##### EXERCISE DATA

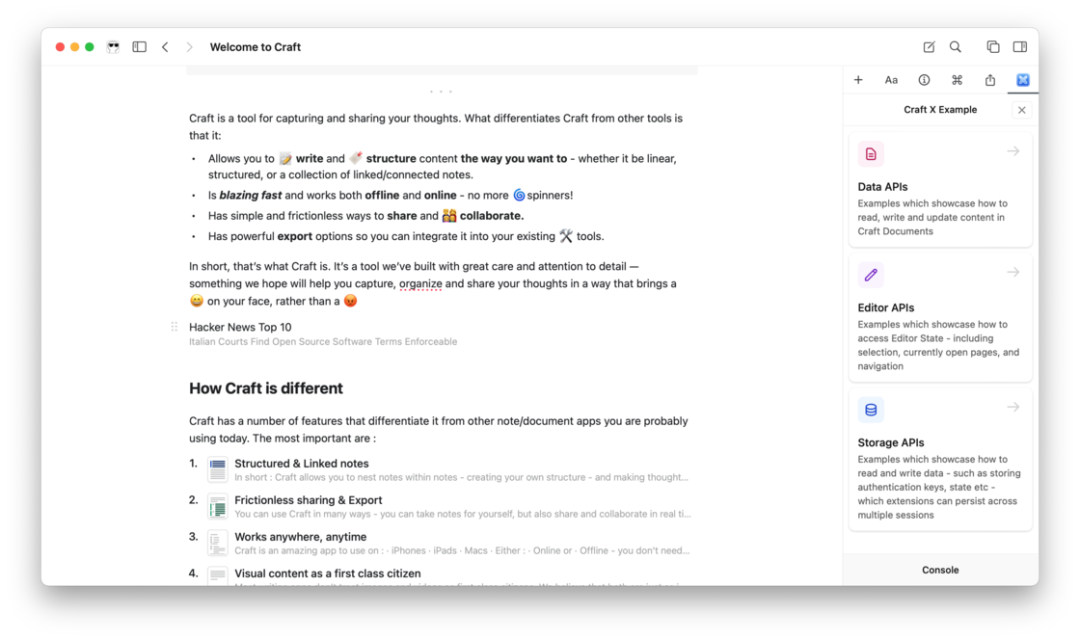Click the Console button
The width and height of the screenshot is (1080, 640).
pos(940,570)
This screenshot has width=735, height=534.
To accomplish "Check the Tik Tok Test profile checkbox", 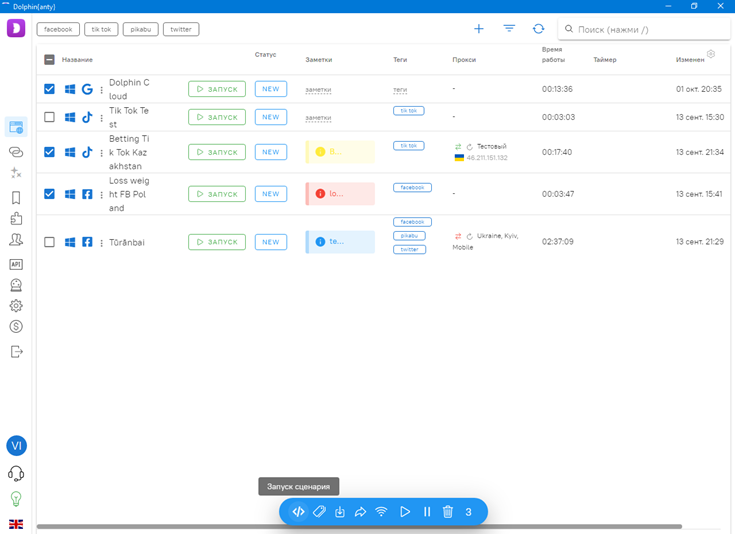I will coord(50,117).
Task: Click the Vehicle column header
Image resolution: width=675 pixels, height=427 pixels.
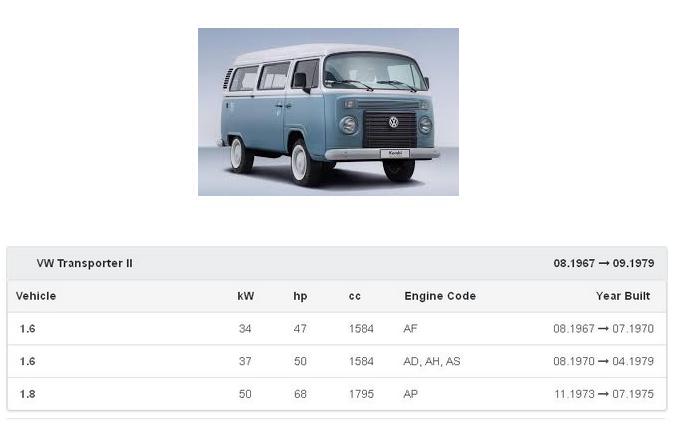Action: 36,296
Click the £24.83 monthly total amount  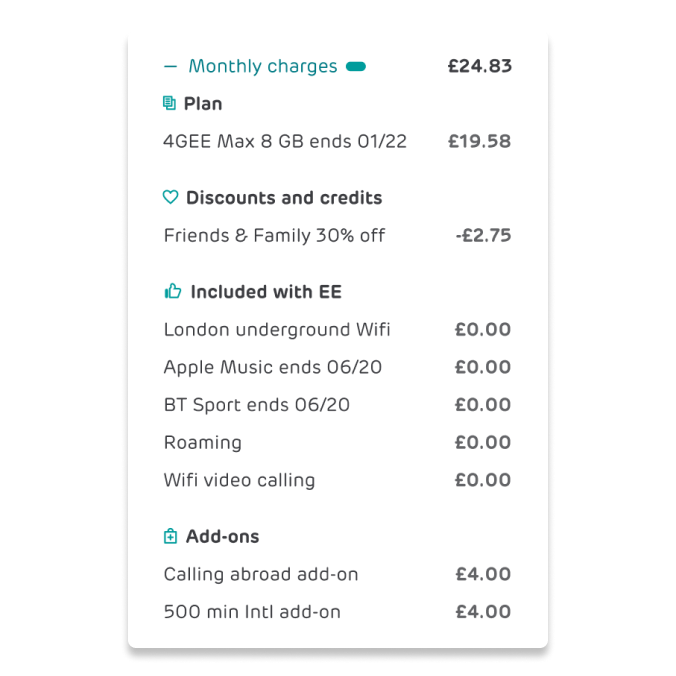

##########

* ASSIGNMENT: Every line from the one containing "Image resolution: width=675" to the final line of the records should be duplicated exactly; no picture is to be copied.

* ANSWER TO THIS EXERCISE:
Image resolution: width=675 pixels, height=427 pixels.
Action: 36,296
Click the £24.83 monthly total amount  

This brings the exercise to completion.